Say how many lines in the data hold "will". Nothing else belongs in the answer.

Stored records:
%%

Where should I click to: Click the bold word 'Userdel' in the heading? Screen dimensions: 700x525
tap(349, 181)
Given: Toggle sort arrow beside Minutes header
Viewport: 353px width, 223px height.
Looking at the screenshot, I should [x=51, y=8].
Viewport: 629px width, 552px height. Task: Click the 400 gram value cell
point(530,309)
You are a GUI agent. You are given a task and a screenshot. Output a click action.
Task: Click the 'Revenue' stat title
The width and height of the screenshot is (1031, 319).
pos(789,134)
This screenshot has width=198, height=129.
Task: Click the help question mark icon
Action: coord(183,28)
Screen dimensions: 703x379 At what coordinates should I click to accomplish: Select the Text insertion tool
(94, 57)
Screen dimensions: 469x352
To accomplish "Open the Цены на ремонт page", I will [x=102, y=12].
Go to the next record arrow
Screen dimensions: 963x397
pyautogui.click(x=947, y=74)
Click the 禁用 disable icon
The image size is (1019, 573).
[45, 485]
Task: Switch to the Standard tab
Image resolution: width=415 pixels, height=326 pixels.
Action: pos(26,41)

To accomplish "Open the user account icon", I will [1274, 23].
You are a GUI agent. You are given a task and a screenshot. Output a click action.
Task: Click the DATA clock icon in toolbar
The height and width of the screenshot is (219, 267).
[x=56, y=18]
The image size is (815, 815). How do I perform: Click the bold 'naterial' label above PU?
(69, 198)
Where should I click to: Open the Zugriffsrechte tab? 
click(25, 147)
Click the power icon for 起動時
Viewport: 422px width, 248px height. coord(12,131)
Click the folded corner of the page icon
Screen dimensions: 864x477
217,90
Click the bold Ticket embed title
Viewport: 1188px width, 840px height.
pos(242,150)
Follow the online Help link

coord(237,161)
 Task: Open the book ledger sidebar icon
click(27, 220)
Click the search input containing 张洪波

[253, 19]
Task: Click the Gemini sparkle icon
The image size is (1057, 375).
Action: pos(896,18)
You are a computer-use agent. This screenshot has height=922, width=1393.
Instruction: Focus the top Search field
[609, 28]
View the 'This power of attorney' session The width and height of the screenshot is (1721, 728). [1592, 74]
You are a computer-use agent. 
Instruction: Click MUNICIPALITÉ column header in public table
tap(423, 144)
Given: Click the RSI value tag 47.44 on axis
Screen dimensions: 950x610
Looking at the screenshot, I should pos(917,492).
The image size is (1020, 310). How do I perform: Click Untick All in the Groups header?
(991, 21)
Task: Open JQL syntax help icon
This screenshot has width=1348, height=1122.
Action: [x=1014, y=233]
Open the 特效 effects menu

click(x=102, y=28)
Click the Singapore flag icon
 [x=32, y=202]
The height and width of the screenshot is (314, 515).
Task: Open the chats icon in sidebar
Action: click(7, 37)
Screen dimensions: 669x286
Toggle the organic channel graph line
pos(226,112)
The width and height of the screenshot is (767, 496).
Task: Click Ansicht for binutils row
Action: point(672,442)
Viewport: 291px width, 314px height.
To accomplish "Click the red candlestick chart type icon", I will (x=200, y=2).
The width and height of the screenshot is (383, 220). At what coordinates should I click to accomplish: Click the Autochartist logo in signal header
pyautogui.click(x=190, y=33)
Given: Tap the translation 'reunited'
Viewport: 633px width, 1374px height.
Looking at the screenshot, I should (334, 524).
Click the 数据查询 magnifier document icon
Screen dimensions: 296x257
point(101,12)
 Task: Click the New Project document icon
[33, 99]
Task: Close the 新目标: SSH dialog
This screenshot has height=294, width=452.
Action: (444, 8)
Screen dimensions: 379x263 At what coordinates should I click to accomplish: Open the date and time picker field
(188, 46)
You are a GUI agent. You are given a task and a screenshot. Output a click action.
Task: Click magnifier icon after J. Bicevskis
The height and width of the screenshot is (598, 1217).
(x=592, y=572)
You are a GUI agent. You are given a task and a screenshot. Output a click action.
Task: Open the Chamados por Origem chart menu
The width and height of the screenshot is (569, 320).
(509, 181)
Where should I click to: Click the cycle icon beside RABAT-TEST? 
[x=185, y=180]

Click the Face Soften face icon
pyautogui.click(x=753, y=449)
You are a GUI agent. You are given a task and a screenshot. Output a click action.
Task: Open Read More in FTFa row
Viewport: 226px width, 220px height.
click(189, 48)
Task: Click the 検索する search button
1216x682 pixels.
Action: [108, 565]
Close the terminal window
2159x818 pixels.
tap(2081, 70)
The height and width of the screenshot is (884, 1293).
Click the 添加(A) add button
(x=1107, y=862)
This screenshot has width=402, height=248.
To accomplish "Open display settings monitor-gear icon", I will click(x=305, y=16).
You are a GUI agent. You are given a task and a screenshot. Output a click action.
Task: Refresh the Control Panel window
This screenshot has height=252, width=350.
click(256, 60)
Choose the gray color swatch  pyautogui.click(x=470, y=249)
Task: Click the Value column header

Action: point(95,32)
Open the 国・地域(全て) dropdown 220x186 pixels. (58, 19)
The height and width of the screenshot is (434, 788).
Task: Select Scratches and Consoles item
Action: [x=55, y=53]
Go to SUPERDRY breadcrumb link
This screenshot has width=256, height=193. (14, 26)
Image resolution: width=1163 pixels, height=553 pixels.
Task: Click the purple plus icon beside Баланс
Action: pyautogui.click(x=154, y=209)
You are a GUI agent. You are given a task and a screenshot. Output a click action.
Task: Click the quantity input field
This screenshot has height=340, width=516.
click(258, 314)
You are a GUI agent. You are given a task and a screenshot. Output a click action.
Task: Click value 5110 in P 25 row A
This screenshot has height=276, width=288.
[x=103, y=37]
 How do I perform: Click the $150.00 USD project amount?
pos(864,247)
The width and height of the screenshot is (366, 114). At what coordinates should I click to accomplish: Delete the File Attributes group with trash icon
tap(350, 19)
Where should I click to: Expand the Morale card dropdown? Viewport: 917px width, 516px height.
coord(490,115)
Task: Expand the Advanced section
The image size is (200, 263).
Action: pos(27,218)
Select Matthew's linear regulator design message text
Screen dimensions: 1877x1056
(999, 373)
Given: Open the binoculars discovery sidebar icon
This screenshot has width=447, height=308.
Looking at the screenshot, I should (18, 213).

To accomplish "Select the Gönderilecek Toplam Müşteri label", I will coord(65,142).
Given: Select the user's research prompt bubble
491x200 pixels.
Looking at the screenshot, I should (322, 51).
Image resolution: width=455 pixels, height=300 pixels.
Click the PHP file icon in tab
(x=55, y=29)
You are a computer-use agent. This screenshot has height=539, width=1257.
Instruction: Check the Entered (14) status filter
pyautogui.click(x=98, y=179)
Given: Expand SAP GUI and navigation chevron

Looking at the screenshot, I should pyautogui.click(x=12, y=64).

%%

ANSWER FOR THIS EXERCISE:
5